#### Task brief
Convert the records, from the start through the line containing "pyautogui.click(x=62, y=653)", into a two-column CSV with the headers instruction and click. Give one row per record, put each field in double quotes, and replace any line breaks with spaces.

#### Working data
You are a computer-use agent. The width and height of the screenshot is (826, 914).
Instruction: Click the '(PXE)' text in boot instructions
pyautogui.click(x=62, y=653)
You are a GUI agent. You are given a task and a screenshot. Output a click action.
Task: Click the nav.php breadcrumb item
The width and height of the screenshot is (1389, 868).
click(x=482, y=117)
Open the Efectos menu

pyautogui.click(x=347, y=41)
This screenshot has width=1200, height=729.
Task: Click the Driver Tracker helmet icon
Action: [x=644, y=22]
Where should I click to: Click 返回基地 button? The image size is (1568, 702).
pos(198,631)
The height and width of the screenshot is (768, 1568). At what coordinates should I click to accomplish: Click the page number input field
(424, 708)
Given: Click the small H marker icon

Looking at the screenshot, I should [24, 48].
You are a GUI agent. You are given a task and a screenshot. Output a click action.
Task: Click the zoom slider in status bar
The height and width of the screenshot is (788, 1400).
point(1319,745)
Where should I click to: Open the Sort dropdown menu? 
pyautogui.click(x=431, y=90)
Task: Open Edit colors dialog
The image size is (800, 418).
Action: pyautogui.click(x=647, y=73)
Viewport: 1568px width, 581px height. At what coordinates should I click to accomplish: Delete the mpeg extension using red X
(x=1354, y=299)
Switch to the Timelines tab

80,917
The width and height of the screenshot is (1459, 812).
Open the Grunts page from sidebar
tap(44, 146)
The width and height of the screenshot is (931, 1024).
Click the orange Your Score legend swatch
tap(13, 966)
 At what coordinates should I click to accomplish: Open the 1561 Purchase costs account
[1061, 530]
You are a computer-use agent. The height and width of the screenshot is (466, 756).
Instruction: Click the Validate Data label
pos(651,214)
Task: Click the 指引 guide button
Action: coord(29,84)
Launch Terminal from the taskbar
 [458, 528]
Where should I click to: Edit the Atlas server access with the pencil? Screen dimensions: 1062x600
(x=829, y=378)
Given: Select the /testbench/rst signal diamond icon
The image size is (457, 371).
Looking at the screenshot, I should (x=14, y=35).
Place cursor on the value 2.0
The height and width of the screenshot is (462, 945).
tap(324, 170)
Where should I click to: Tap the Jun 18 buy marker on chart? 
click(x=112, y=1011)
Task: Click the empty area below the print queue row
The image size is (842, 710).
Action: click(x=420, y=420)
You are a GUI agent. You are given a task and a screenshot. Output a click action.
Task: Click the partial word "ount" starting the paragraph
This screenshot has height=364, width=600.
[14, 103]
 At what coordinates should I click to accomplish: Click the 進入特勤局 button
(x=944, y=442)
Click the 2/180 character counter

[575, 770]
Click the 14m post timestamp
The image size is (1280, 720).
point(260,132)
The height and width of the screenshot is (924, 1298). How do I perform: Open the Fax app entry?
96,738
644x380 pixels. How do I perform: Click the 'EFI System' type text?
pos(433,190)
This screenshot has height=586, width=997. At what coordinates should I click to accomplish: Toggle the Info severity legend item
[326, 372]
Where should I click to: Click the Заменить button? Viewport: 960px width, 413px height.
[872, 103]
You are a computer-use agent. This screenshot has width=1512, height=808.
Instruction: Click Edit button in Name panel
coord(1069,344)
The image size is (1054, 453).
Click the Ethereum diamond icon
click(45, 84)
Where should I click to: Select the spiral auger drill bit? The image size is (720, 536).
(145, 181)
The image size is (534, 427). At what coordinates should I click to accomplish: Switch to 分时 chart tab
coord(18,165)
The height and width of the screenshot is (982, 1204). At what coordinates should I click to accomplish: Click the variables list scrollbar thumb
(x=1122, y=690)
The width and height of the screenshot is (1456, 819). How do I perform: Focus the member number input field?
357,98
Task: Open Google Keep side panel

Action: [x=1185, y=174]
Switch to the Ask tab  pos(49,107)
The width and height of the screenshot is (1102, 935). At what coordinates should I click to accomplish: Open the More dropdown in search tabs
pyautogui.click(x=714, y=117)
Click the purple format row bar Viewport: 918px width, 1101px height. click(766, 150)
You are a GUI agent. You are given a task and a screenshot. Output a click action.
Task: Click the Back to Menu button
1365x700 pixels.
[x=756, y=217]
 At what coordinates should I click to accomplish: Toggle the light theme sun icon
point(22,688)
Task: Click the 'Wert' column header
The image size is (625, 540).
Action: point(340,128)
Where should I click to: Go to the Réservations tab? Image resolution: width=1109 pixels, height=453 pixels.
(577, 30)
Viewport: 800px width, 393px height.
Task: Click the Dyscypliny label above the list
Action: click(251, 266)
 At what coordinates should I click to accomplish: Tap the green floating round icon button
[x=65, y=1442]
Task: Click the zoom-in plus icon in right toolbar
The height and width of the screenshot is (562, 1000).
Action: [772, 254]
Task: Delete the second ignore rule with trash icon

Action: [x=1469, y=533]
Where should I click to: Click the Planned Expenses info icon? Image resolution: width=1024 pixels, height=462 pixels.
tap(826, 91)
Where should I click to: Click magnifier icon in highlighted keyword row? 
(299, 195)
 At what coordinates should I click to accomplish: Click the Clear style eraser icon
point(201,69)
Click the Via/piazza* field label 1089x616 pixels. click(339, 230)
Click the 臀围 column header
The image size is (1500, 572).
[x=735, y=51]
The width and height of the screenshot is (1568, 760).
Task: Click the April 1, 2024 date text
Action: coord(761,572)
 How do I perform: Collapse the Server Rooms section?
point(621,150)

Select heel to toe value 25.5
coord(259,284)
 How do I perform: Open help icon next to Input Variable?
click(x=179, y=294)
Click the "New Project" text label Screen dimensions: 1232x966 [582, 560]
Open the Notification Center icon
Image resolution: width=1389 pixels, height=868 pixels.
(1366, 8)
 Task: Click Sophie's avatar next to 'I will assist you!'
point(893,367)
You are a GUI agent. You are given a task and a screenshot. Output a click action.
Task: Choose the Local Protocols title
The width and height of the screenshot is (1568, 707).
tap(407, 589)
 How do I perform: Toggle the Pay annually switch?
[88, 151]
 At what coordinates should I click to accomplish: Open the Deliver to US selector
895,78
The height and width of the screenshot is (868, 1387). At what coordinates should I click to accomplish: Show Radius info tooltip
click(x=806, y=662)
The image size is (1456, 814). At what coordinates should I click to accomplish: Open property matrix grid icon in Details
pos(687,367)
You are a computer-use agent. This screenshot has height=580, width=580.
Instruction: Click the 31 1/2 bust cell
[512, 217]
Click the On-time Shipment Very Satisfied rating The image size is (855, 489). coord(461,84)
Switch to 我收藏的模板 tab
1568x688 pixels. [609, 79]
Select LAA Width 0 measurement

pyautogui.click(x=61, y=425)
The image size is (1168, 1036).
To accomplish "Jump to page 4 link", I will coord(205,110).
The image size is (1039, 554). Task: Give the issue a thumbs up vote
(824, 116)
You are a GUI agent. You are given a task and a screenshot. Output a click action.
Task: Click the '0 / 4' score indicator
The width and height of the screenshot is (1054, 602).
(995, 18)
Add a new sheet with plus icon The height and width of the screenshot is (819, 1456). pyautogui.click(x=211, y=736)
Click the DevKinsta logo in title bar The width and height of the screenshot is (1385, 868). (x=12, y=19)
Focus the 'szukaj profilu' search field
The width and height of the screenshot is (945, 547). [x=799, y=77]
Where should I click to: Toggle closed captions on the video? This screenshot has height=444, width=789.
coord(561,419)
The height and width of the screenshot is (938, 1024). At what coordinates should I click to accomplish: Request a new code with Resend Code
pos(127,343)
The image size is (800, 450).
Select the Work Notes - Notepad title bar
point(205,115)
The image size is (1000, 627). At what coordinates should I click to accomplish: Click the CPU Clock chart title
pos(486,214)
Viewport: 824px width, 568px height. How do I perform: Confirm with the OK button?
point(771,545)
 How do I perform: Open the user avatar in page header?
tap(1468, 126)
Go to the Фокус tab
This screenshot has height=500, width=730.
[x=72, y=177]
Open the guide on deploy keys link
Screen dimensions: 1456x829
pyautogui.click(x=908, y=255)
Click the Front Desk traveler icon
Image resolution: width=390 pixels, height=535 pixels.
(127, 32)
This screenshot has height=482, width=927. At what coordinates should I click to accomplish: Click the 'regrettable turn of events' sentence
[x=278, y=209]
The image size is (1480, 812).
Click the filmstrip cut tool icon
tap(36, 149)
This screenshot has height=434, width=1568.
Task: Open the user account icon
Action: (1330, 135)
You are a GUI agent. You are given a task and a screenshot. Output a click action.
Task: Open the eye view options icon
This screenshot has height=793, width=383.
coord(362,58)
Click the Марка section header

#### Complete output
instruction,click
"You are a computer-use agent. The width and height of the screenshot is (826, 914). Instruction: Click the '(PXE)' text in boot instructions","pyautogui.click(x=62, y=653)"